====== Extracted records
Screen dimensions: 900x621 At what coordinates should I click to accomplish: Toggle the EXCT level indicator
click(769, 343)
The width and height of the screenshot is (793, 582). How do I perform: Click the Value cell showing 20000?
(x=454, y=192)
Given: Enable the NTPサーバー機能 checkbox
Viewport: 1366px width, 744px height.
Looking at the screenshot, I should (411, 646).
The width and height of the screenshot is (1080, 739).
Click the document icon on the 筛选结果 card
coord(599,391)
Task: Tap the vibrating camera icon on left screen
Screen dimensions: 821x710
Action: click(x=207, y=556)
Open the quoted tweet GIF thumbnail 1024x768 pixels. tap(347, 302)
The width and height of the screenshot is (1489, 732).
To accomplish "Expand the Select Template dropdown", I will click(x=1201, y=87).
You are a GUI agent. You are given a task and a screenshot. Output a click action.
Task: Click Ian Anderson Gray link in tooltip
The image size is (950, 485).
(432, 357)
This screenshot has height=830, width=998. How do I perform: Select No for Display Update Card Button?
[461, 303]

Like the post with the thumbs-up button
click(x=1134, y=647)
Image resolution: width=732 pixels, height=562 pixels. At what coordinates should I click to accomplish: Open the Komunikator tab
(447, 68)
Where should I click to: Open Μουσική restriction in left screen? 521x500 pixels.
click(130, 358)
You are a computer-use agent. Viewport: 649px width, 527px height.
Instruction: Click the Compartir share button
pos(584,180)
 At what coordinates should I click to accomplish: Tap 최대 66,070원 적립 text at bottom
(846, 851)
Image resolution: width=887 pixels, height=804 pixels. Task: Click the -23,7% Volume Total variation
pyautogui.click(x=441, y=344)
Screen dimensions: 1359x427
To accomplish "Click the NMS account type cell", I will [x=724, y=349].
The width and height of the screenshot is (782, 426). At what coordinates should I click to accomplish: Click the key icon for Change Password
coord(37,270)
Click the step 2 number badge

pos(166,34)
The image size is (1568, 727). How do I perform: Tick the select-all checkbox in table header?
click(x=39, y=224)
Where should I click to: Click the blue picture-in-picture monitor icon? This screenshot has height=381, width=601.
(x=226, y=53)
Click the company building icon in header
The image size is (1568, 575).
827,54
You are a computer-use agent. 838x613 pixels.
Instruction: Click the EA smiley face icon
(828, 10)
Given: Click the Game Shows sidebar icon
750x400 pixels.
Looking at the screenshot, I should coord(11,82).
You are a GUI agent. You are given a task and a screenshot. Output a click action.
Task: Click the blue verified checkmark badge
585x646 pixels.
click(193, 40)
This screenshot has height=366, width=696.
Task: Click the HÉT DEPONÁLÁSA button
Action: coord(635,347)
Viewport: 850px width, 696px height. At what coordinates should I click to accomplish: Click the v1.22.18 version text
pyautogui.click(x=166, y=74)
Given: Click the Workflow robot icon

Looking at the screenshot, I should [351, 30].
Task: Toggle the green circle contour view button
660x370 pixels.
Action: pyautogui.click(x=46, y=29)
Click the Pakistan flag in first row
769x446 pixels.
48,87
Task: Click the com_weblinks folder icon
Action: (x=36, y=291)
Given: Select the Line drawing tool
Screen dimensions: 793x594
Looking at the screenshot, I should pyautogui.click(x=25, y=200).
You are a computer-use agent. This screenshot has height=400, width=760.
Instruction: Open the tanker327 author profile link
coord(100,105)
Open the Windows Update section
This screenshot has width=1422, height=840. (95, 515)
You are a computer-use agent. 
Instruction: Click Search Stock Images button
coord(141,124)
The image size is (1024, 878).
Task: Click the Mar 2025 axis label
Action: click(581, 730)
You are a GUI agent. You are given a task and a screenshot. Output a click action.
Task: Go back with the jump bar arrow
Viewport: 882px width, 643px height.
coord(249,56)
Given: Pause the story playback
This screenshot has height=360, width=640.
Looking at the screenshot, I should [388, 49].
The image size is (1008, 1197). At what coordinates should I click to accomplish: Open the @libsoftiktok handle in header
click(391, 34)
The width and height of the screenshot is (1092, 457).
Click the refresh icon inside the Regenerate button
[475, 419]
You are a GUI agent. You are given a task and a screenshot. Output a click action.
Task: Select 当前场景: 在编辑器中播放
============
▸ **Assignment**: Set down, word for word, only the lines running from the line with "Task: Go back with the jump bar arrow" to the last line of the listing above. Both of those lines belong in your answer.

▸ **Result**:
Task: Go back with the jump bar arrow
Viewport: 882px width, 643px height.
coord(249,56)
Given: Pause the story playback
This screenshot has height=360, width=640.
Looking at the screenshot, I should [388, 49].
The image size is (1008, 1197). At what coordinates should I click to accomplish: Open the @libsoftiktok handle in header
click(391, 34)
The width and height of the screenshot is (1092, 457).
Click the refresh icon inside the Regenerate button
[475, 419]
You are a GUI agent. You are given a task and a screenshot. Output a click action.
Task: Select 当前场景: 在编辑器中播放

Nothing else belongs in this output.